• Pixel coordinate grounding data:
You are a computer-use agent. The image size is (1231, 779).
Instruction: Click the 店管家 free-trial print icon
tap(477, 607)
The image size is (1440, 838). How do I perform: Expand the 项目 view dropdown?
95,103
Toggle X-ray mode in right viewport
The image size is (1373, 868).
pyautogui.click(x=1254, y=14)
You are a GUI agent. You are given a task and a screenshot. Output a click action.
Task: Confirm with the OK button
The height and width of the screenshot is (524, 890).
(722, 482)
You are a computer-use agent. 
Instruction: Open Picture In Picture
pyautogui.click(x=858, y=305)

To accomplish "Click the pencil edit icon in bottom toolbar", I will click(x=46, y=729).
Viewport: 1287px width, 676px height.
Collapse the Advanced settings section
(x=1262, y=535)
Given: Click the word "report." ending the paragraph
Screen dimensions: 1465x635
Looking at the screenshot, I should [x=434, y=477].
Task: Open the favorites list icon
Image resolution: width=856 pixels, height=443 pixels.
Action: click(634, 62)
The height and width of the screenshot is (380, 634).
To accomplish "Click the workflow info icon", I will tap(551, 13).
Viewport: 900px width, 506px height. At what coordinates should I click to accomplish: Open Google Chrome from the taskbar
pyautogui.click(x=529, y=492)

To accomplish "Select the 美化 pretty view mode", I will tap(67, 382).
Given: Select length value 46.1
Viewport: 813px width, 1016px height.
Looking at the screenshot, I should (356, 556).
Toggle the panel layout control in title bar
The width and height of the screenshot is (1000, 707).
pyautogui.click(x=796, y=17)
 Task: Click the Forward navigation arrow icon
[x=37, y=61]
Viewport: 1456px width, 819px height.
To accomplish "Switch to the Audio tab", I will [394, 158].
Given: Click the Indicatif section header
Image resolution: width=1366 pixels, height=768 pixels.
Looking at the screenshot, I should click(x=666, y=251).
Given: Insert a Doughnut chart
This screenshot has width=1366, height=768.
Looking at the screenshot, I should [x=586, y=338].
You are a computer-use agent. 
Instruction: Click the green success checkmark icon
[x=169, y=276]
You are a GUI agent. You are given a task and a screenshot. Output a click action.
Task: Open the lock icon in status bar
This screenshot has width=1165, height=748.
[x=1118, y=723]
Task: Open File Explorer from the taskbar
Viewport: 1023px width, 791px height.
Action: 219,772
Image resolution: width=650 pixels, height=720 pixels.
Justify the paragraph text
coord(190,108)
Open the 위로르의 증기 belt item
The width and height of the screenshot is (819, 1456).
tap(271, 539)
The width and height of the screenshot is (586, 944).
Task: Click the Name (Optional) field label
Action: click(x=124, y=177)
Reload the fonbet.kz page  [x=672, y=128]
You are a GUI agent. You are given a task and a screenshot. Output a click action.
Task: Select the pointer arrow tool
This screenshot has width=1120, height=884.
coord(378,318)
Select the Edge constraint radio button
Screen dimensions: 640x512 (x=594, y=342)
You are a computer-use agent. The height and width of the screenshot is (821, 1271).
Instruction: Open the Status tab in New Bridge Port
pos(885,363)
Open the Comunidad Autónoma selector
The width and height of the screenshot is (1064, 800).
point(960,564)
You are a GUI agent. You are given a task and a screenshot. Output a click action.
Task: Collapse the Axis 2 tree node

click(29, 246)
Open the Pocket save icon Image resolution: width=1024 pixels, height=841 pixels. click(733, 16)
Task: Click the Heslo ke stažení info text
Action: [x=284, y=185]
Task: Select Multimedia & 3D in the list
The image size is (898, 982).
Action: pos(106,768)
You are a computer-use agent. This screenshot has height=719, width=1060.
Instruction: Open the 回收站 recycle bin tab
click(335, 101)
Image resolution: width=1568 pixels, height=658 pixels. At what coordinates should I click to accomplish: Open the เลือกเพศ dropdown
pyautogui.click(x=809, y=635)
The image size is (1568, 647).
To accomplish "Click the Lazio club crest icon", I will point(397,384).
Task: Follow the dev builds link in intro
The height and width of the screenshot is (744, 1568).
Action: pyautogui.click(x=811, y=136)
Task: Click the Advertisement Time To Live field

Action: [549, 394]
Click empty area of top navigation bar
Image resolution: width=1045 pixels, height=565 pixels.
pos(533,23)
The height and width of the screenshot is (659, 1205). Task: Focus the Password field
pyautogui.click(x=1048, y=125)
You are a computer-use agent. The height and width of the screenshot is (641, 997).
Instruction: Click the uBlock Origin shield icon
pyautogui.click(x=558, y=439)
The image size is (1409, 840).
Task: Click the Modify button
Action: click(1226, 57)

• ACTIVITY:
Give back every record exactly.

• WRITTEN ANSWER:
You are a computer-use agent. The image size is (1231, 779).
Instruction: Click the 店管家 free-trial print icon
tap(477, 607)
The image size is (1440, 838). How do I perform: Expand the 项目 view dropdown?
95,103
Toggle X-ray mode in right viewport
The image size is (1373, 868).
pyautogui.click(x=1254, y=14)
You are a GUI agent. You are given a task and a screenshot. Output a click action.
Task: Confirm with the OK button
The height and width of the screenshot is (524, 890).
(722, 482)
You are a computer-use agent. 
Instruction: Open Picture In Picture
pyautogui.click(x=858, y=305)

To accomplish "Click the pencil edit icon in bottom toolbar", I will click(x=46, y=729).
Viewport: 1287px width, 676px height.
Collapse the Advanced settings section
(x=1262, y=535)
Given: Click the word "report." ending the paragraph
Screen dimensions: 1465x635
Looking at the screenshot, I should [x=434, y=477].
Task: Open the favorites list icon
Image resolution: width=856 pixels, height=443 pixels.
Action: click(634, 62)
The height and width of the screenshot is (380, 634).
To accomplish "Click the workflow info icon", I will tap(551, 13).
Viewport: 900px width, 506px height. At what coordinates should I click to accomplish: Open Google Chrome from the taskbar
pyautogui.click(x=529, y=492)

To accomplish "Select the 美化 pretty view mode", I will tap(67, 382).
Given: Select length value 46.1
Viewport: 813px width, 1016px height.
Looking at the screenshot, I should (356, 556).
Toggle the panel layout control in title bar
The width and height of the screenshot is (1000, 707).
pyautogui.click(x=796, y=17)
 Task: Click the Forward navigation arrow icon
[x=37, y=61]
Viewport: 1456px width, 819px height.
To accomplish "Switch to the Audio tab", I will [394, 158].
Given: Click the Indicatif section header
Image resolution: width=1366 pixels, height=768 pixels.
Looking at the screenshot, I should click(x=666, y=251).
Given: Insert a Doughnut chart
This screenshot has width=1366, height=768.
Looking at the screenshot, I should [x=586, y=338].
You are a computer-use agent. 
Instruction: Click the green success checkmark icon
[x=169, y=276]
You are a GUI agent. You are given a task and a screenshot. Output a click action.
Task: Open the lock icon in status bar
This screenshot has width=1165, height=748.
[x=1118, y=723]
Task: Open File Explorer from the taskbar
Viewport: 1023px width, 791px height.
Action: 219,772
Image resolution: width=650 pixels, height=720 pixels.
Justify the paragraph text
coord(190,108)
Open the 위로르의 증기 belt item
The width and height of the screenshot is (819, 1456).
tap(271, 539)
The width and height of the screenshot is (586, 944).
Task: Click the Name (Optional) field label
Action: click(x=124, y=177)
Reload the fonbet.kz page  [x=672, y=128]
You are a GUI agent. You are given a task and a screenshot. Output a click action.
Task: Select the pointer arrow tool
This screenshot has width=1120, height=884.
coord(378,318)
Select the Edge constraint radio button
Screen dimensions: 640x512 (x=594, y=342)
You are a computer-use agent. The height and width of the screenshot is (821, 1271).
Instruction: Open the Status tab in New Bridge Port
pos(885,363)
Open the Comunidad Autónoma selector
The width and height of the screenshot is (1064, 800).
point(960,564)
You are a GUI agent. You are given a task and a screenshot. Output a click action.
Task: Collapse the Axis 2 tree node

click(29, 246)
Open the Pocket save icon Image resolution: width=1024 pixels, height=841 pixels. click(733, 16)
Task: Click the Heslo ke stažení info text
Action: [x=284, y=185]
Task: Select Multimedia & 3D in the list
The image size is (898, 982).
Action: pos(106,768)
You are a computer-use agent. This screenshot has height=719, width=1060.
Instruction: Open the 回收站 recycle bin tab
click(335, 101)
Image resolution: width=1568 pixels, height=658 pixels. At what coordinates should I click to accomplish: Open the เลือกเพศ dropdown
pyautogui.click(x=809, y=635)
The image size is (1568, 647).
To accomplish "Click the Lazio club crest icon", I will point(397,384).
Task: Follow the dev builds link in intro
The height and width of the screenshot is (744, 1568).
Action: pyautogui.click(x=811, y=136)
Task: Click the Advertisement Time To Live field

Action: [549, 394]
Click empty area of top navigation bar
Image resolution: width=1045 pixels, height=565 pixels.
pos(533,23)
The height and width of the screenshot is (659, 1205). Task: Focus the Password field
pyautogui.click(x=1048, y=125)
You are a computer-use agent. The height and width of the screenshot is (641, 997).
Instruction: Click the uBlock Origin shield icon
pyautogui.click(x=558, y=439)
The image size is (1409, 840).
Task: Click the Modify button
Action: click(1226, 57)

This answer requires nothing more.